1. Field of the Invention
The present invention relates to an amplifier for amplifying an input signal such as a video signal and outputting the amplified signal.
2. Description of the Related Art
Conventionally, a circuit as shown in FIG. 8 has been used as a processor circuit for a video signal. In this circuit, a pedestal level or a synch-tip level of a video signal is clamped by a clamp circuit 10 and the video signal is amplified by a pre-amplifier 12 and a main amplifier 14. An output of the main amplifier 14 is output to a co-axial power supply line 16 via a DC-cut capacitor Cdc.

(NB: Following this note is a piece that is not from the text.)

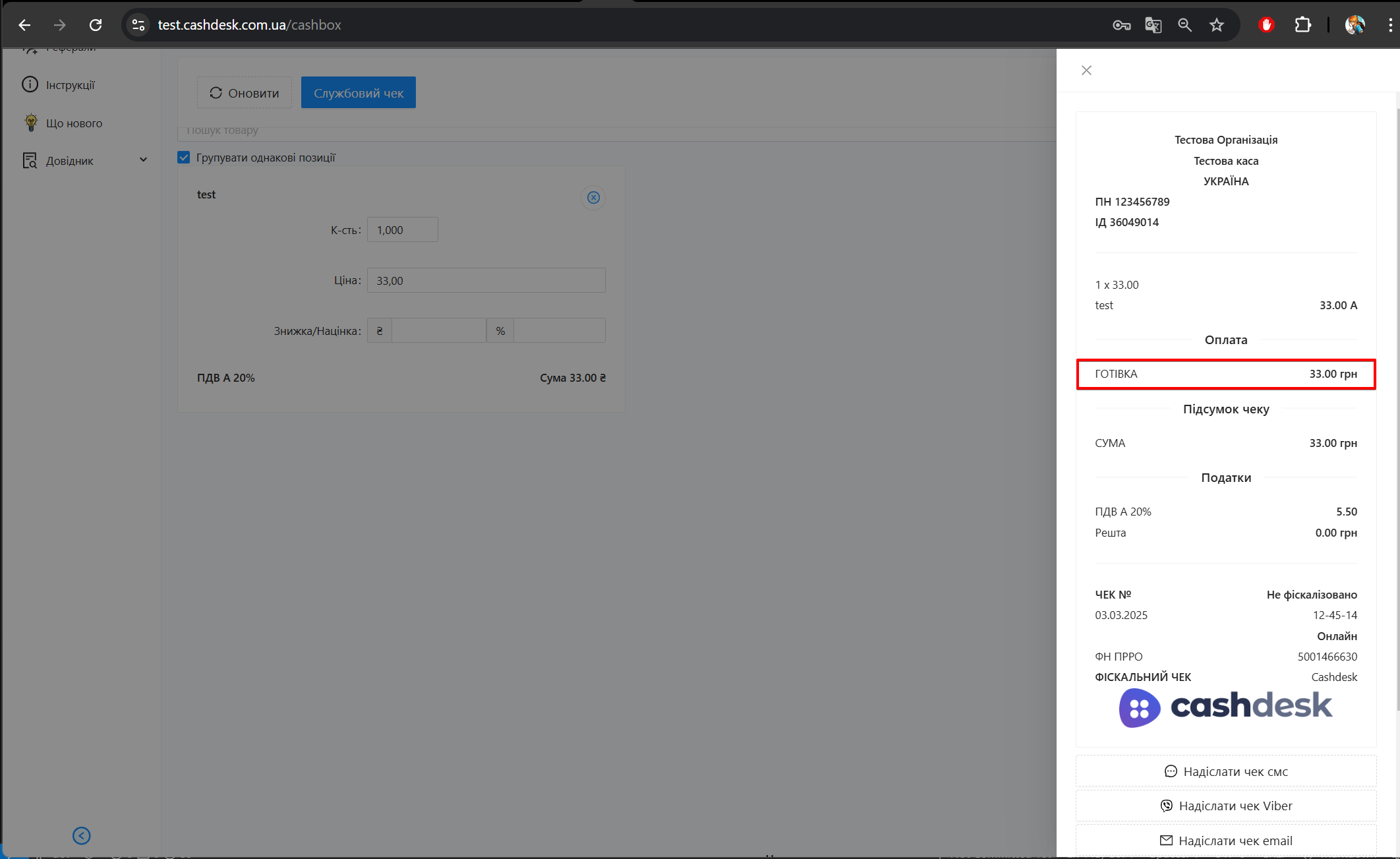
Task: Select the ₴ discount type
Action: point(380,331)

As described, this circuit requires a capacitor Cdc for cutting the DC component. In the case of a video signal, because an input/output impedance is 75 Ω and a lower frequency component of the signal is approximately 60 Hz, in order to output the signal of the lower frequency component while preventing generation of a level shift and sag, the capacitance of the capacitor Cdc must be set to a very large value such as, for example, 470 μF-1000 μF. A capacitor having such a high capacitance is expensive and, moreover, requires a large space for provision of the capacitor and related wiring.
It is very important to reduce the cost and size in portable devices such as a digital video camera, and therefore, the capacitance of the capacitor is set to a minimum possible value. However, when the capacitance is reduced, the direct current component of the output changes, which may cause problems such as, for example, detection of a synchronizing signal for an output signal being difficult.
In consideration of this, another circuit is known in which an output of a capacitor Cdc is fed back to a main amplifier 14 via another capacitor Ca, as shown in FIG. 9. In this circuit, the capacitance of the capacitor Cdc can be set to approximately 22 μF-470 μF and the capacitance of the capacitor Ca can be set to approximately 10 μF to 22 μF. The output from the main amplifier 14 in this circuit is as shown in FIG. 10(b) for an input signal of a rectangular waveform as shown in FIG. 10(a) and an output through the capacitor Cdc is as shown in FIG. 10(c), which allows correction to a shape with the sag removed. By using such a sag correction circuit, it is possible to reduce the capacitance of the capacitor Cdc.
Even with the circuit shown in FIG. 9, however, a large capacitance is necessary for preventing a direct current shift. In addition, because of the recent trend of reduction in the voltage used as the power supply voltage, it is now more difficult to correct sag. That is, when a dynamic range in the output of the main amplifier 14 is not sufficient, the sharp extruding portion of the edges in FIG. 10 (b) is cut, and as a result, sufficient sag correction cannot be applied. Because of this, there is a problem in the video signal in that the synchronizing signal is suppressed and the synchronizing signal cannot be detected.